Additionally, the Company may delay the filing or effectiveness of any
registration statement related to the Registrable Shares for a period of 90 days
after the date of the Investor's demand if: (i) the Company has plans to engage
within 60 days in a firm commitment underwritten public offering of Primary
Shares and the Investor would be afforded piggyback registration rights (as
described below) in connection with such offering; or (ii) the Company gives the
Investor a certificate stating that in the good faith judgement of the Board of
Directors, it would be seriously detrimental to the Company for the registration
statement to be filed and the Company has not exercised this right more than
once in any 12 month period. If the managing underwriter advises the Company
that the inclusion of all of the shares proposed to be included would interfere
with the successful marketing of the Primary Shares, then the shares included in
the registration will be as follows: (i) first, Registrable Shares held by the
Investor; (ii) second, Primary Shares; and (iii) third, Common Stock which does
not constitute Primary Shares or Registrable Shares ("Other Stock").

         If the Company intends to register Primary Shares, other than
Registrable Shares, under the Securities Act, it will promptly give written
notice to such effect to the Investor. Upon the Company?s receipt of written
notice from the Investor which must be received by the Company within 30 days
after delivery of the Company's notice to the Investor, the Company will use its
best efforts to include those Registrable Shares in such registration. If the
managing underwriter advises the Company that inclusions of all of the shares
proposed to be included would interfere with the successful marketing of the
Primary Shares, then the shares included in the registration will be as follows:
(i) first, Primary Shares; (ii) second, Registrable Shares held by the Investor;
and (iii) third, Other Shares.

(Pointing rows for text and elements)

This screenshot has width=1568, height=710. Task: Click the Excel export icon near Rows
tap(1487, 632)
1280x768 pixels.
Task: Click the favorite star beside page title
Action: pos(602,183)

◆ GIVEN INSTRUCTION 1: In the registration rights passage, within how many days after delivery of the Company's notice must the Investor's written notice be received?
◆ GIVEN INSTRUCTION 2: Copy out the pointing rows word for word, all of them, line for line.
The text and the rows have nothing to do with each other.

◆ TASK ANSWER 1: Within 30 days.

◆ TASK ANSWER 2:
This screenshot has width=1568, height=710. Task: Click the Excel export icon near Rows
tap(1487, 632)
1280x768 pixels.
Task: Click the favorite star beside page title
Action: pos(602,183)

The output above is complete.